The twisting, stretching crust lying beneath New Zealand harbors the world's fastest moving fault, new research suggests.
The Alpine Fault, part of the fault zone at the point where the Pacific Plate is diving beneath the Australian Plate, has shifted the two corners of New Zealand's South Island relative to each other a whopping 435 miles (700 kilometers) over the last 25 million years. That shift translates to a maximum speed of about 1.85 inches (4.7 centimeters) of slip per year.
The estimate is much higher than previous estimates based on rocks in the region, which suggested the fault had shifted just 60 percent of that amount in the last 25 million years. It turns out the low estimates ignored the fact that the fault motion switched directions in the recent past.
"I don't think anybody in their wildest dreams would have thought that displacements on the fault could be so large, and also change direction so dramatically through time," study lead author Simon Lamb, a geologist at Victoria University of Wellington in New Zealand, said in a statement. [Image Gallery: This Millennium's Most Destructive Earthquakes]
The runner-up in the tectonic plate race is the Altyn Tagh plate, which runs beneath the Himalayas in Tibet. That fault has shifted a total of 295 miles (475 km) in the same period, the study found.
The Alpine Fault snakes up from Duneidin, in the southwest corner of New Zealand's South Island, before extending up to the northeast corner of the island. The fault connects veins into a larger network of faults along the Pacific and Australian Plate boundaries, including the Macquarie Fault to the Southwest and the North Island fault system to the North East.
Distinctive rocks have been found on either side of the Alpine Fault about 280 miles (435 km) apart, suggesting the fault had slipped that amount at some point during the Cenozoic Era, which extends from about 65 million years ago to the present.
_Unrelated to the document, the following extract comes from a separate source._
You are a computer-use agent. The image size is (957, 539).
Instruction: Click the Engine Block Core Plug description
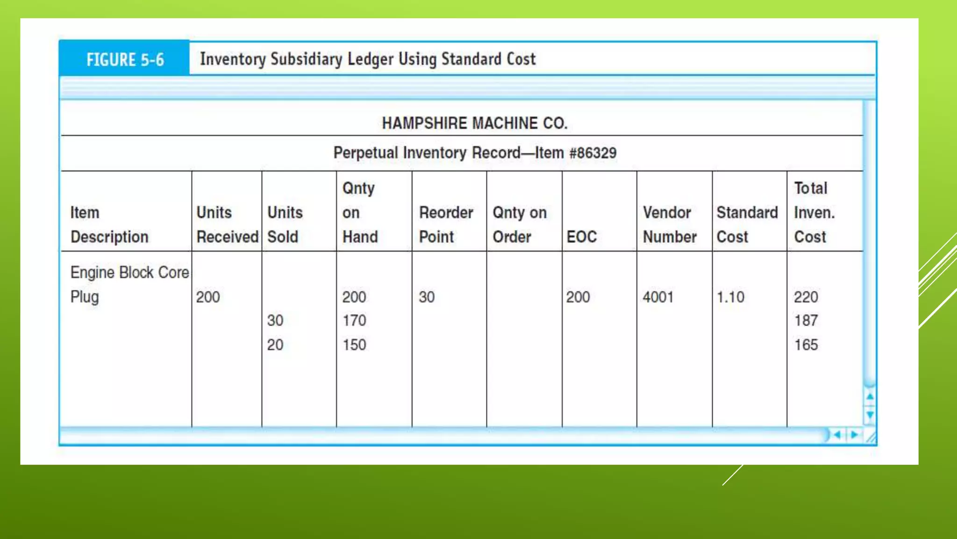pyautogui.click(x=129, y=284)
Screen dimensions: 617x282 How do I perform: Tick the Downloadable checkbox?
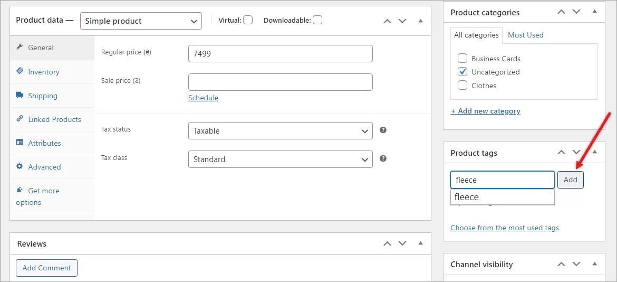[317, 20]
However, rocks on the ocean floor suggest that the Australian and Pacific Plate subduction zone should have caused about 40 percent more slip than seems to show up in the Alpine Fault rocks. Previously, researchers had assumed that missing slip was taken up by rotation and displacement on other faults stretching across a 186-mile-long (300 km) expanse.
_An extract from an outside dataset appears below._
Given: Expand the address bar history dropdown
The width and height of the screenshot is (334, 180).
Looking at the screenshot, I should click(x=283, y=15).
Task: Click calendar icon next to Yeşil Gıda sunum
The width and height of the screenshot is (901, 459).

To understand what was going on, Lamb and his colleagues took a closer look at both geological maps of the country and the magnetization of minerals in the rocks found along the fault. Magnetic minerals act as tiny compasses and point in one direction or another as the Earth's magnetic shield shifts over time.
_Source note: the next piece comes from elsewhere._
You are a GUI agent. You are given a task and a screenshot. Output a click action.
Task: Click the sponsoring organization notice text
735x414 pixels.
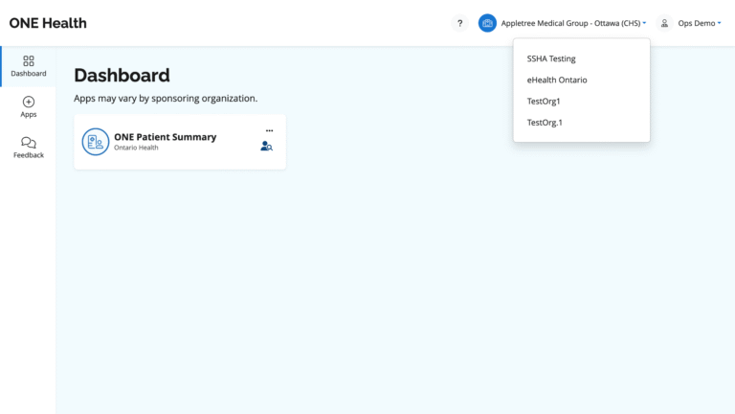point(166,98)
Based on the orientation of those tiny compass minerals, the team concluded that the missing displacement had actually been there on the Alpine Fault all along. The missing slip revealed itself when the researchers realized the fault was moving in the opposite direction during the Eocene Period, at a time when the supercontinent of Gondwana, Antarctica and New Zealand were breaking apart from one another, the researchers reported online March 1 in the journal Geochemistry, Geophysics, Geosystems.
"The key to this new understanding is the realization that the rocks had actually shifted about 250 kilometers (155 miles) in the opposite direction prior to this, and so to make up for this, the younger motion is much bigger than we had thought," Lamb said.
The findings could help explain why most of the earthquake risk in New Zealand seems to be concentrated in the South Island along the Alpine Fault, Lamb said. The findings could also explain some of the plate tectonics that were occurring on the other side of the supercontinent, near Antarctica, around 65 million years ago when the dinosaurs died out, Lamb added.